Instruction —
Gather every line of the records below that contains the string "StreetPharmists". Treat uppercase and lowercase as different.

Information supplied —

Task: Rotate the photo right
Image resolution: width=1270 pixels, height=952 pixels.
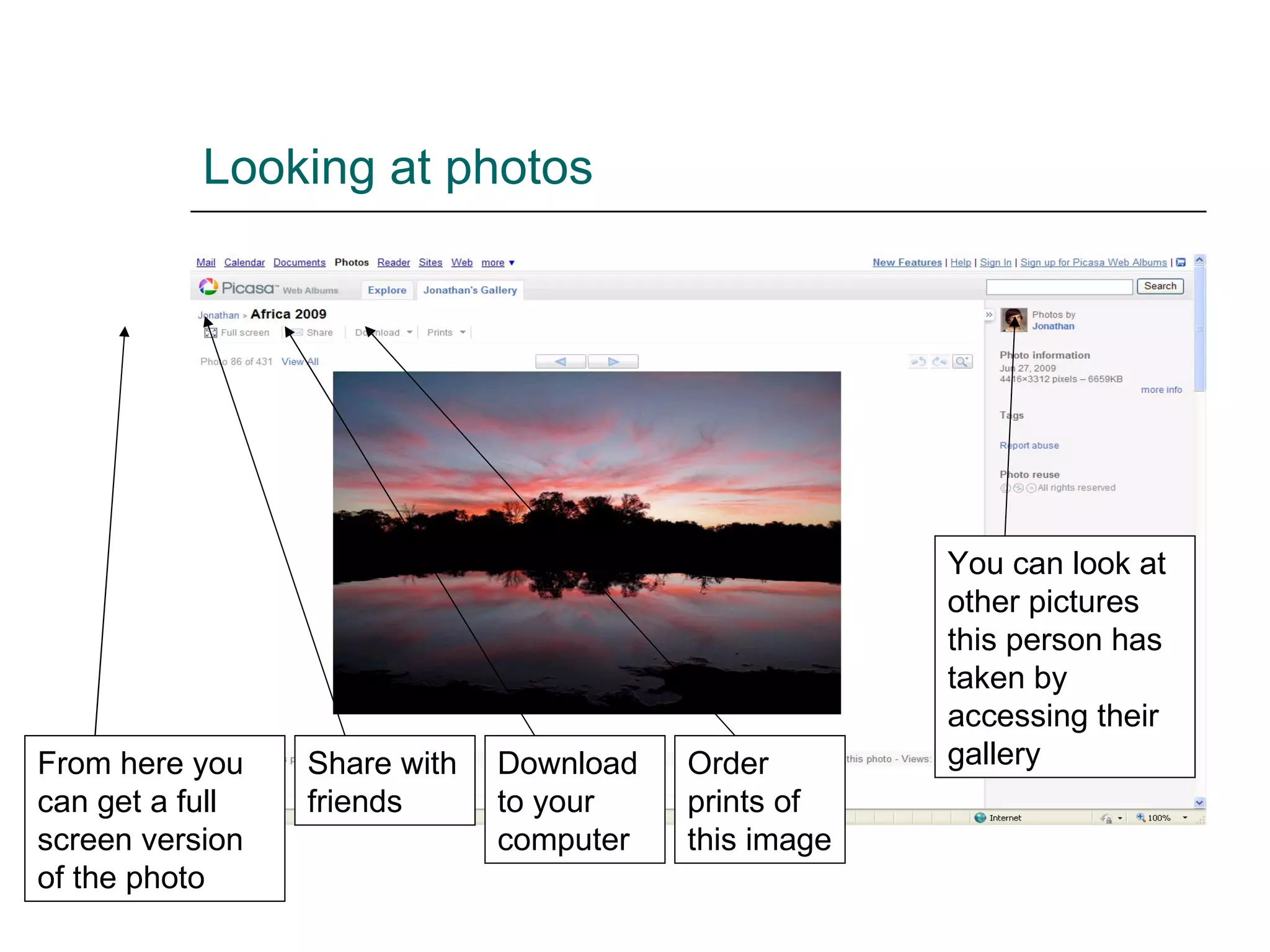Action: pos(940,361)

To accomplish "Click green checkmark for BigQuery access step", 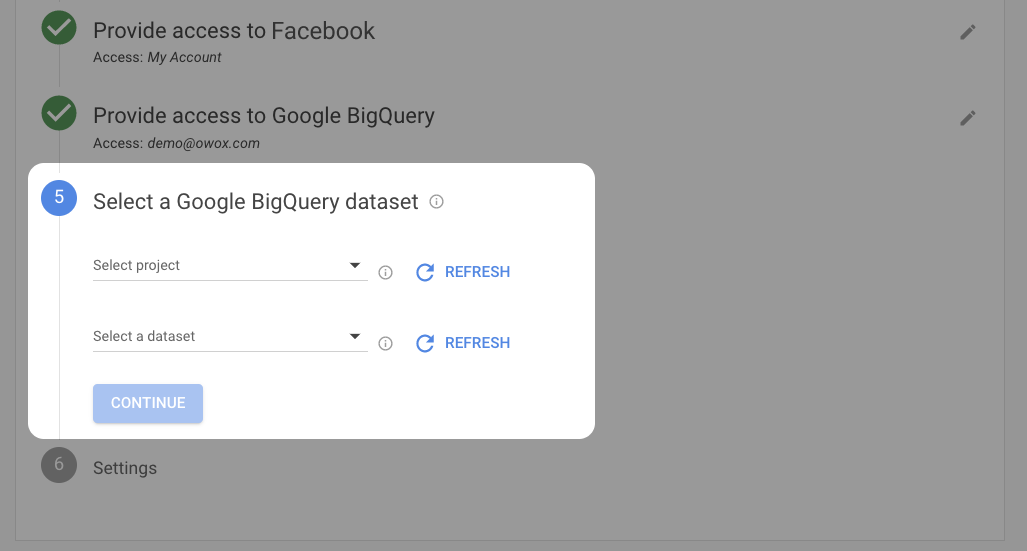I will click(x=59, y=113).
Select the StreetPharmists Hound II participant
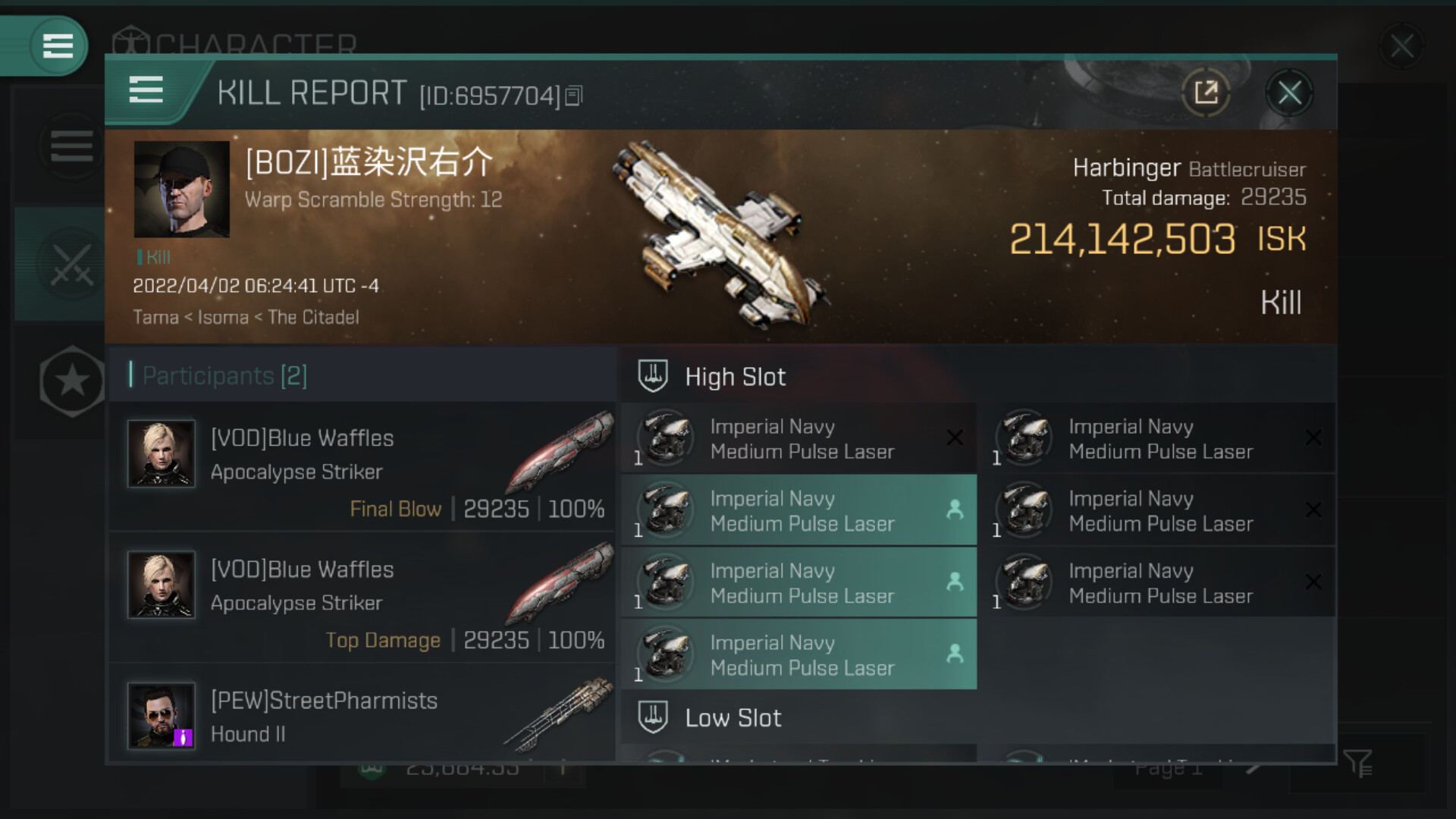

The answer —
Select the StreetPharmists Hound II participant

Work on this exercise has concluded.